Return, word for word, every line starting at the line with "Screen dimensions: 248x197" and ending at the final line of the entries; skip the pictures.

Given data —

==================================================

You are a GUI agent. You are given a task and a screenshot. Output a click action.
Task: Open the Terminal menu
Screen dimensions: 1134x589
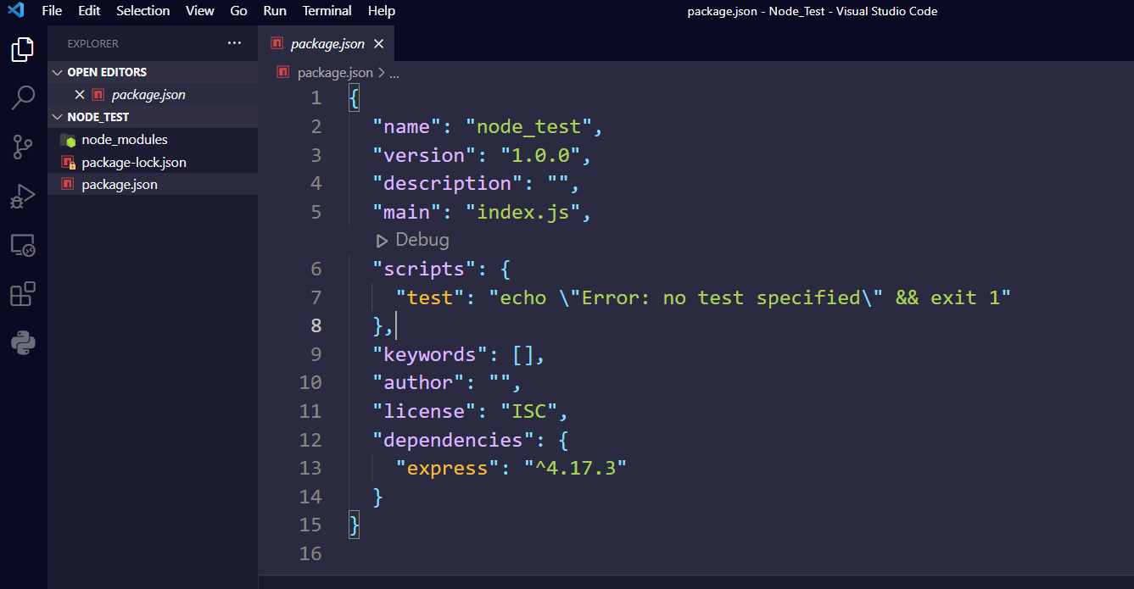coord(327,11)
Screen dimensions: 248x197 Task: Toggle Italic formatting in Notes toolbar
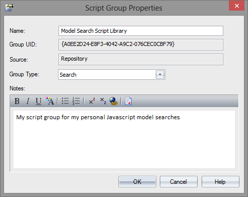point(28,101)
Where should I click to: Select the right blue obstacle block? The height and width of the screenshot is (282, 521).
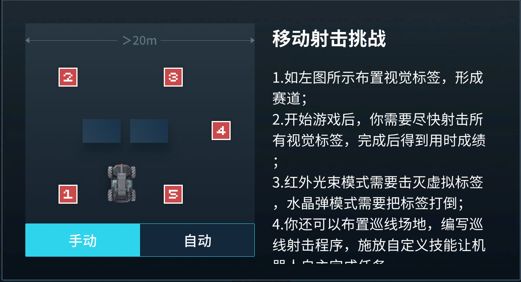149,131
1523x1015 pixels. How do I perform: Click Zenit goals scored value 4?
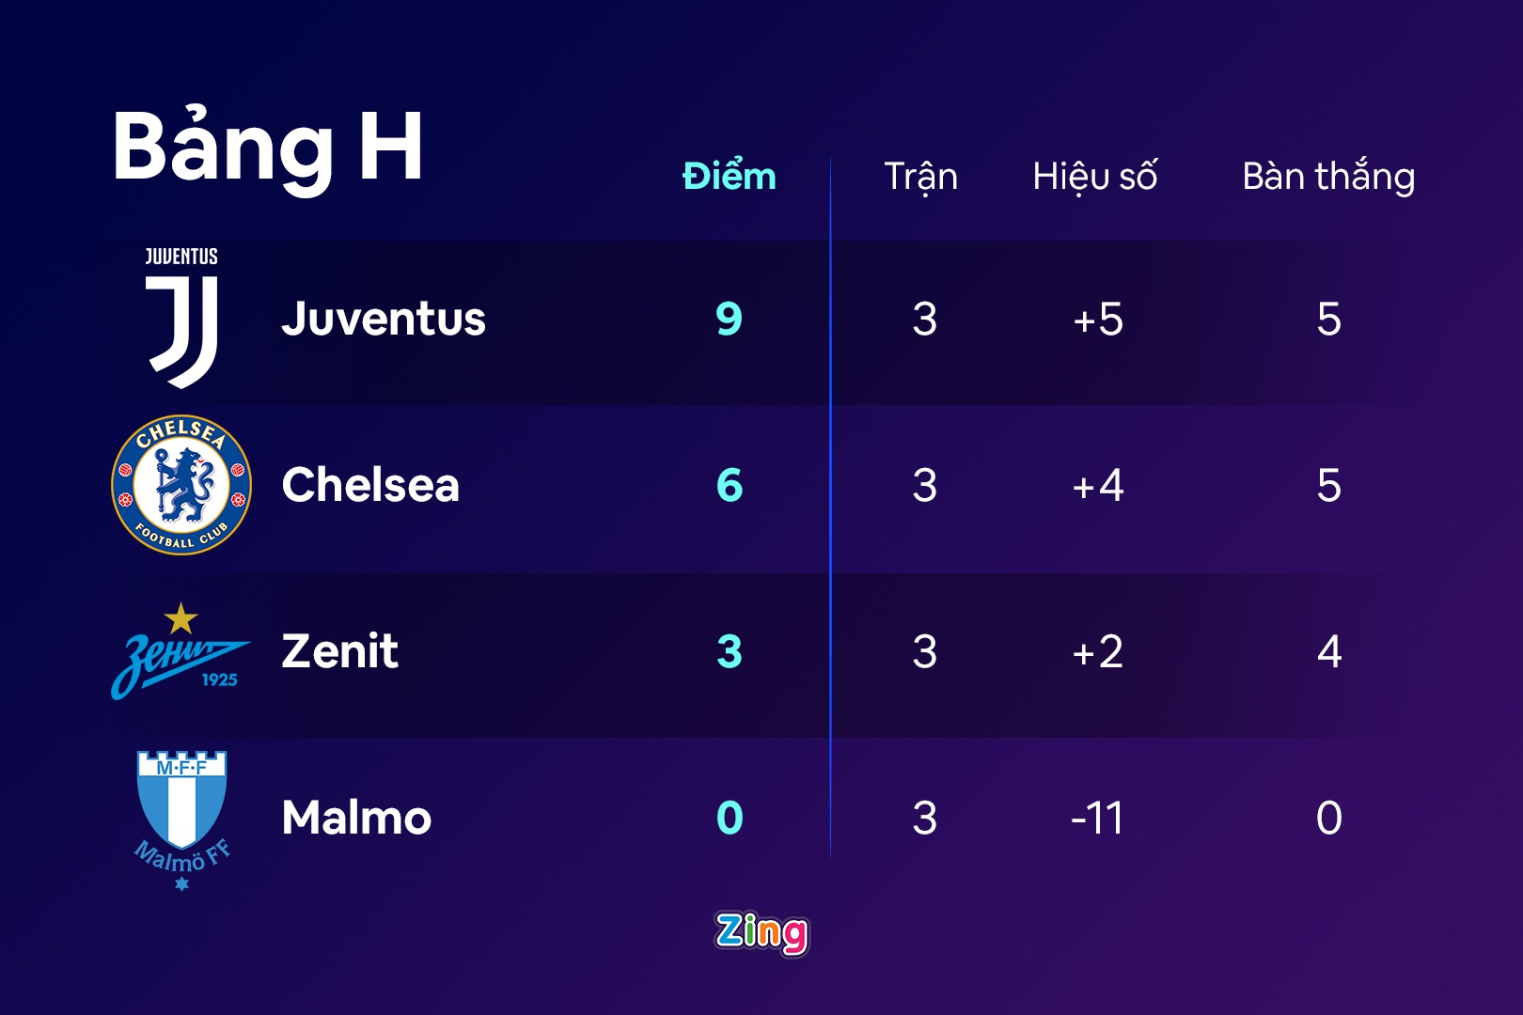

==================================================

Response to this exercise —
Screen dimensions: 248x197 Task: Toggle Italic formatting in Notes toolbar
point(28,101)
Where should I click to: Select the right blue obstacle block? The height and width of the screenshot is (282, 521).
149,131
1523x1015 pixels. How do I perform: Click Zenit goals scored value 4?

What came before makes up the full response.